Eugenie Tcheugoue

Personal information
- National team: Vatican City
- Education: Pontifical Biblical Institute

Sport
- Sport: Women's association football
- Position: Goalkeeper, center forward

= Eugenie Tcheugoue =

Vatican football player

Eugenie Tcheugoue is a Cameroonian and Vatican football player serving as the captain of the Vatican City women's national football team. She is also a staff member of the Dicastery for the Laity, Family and Life and served on the board of directors of the John Paul II Youth Foundation.

== Biography ==
Eugenie Tcheugoue grew up in Cameroon and played football in high school. After graduating with a degree in theology in Cameroon, she traveled to Rome to study at the Pontifical Biblical Institute. There, she got a certificate in biblical exegesis and wrote her thesis paper on the Epistle to the Romans.
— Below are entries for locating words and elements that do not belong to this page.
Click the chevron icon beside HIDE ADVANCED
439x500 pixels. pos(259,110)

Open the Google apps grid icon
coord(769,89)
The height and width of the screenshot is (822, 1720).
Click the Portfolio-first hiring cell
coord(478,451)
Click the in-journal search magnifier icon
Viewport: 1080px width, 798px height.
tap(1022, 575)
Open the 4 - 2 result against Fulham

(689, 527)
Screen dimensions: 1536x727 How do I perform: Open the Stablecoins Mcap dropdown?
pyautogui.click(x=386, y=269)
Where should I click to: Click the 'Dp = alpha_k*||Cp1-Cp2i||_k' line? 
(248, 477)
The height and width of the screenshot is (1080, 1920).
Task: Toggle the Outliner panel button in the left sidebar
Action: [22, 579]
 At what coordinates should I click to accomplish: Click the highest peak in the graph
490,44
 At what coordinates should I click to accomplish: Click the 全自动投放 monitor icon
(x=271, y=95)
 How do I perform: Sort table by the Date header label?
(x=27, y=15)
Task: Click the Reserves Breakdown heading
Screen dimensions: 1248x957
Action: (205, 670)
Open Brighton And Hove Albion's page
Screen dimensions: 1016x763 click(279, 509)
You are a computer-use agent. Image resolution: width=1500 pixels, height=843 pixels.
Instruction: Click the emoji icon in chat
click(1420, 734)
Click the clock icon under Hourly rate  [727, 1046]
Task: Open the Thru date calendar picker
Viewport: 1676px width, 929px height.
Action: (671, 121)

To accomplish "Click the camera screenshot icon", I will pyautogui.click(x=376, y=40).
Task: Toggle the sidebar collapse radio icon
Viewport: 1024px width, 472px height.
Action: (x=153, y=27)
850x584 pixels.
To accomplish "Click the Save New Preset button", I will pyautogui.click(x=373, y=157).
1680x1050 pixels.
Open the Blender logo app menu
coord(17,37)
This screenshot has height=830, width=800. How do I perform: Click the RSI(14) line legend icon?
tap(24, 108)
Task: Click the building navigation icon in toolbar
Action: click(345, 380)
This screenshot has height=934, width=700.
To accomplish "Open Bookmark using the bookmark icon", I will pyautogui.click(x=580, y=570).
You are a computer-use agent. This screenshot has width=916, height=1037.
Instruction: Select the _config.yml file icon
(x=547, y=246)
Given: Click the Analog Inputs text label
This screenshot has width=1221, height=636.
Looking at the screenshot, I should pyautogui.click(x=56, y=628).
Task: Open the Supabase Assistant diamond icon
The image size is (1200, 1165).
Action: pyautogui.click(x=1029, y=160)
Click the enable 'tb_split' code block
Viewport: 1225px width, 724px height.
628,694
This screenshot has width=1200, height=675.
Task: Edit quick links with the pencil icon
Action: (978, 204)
She began working for the Dicastery for the Laity, Family and Life, where she worked on organizing the ad limina visits of bishops to Rome. She also served on the board of directors of the John Paul II Youth Foundation, leaving the position in 2025.

The Vatican City women's national football team formed in 2019 with Tcheugoue as its captain. The team is composed of amateur laywomen, and Tcheugoue serves as the team's goalkeeper and center forward.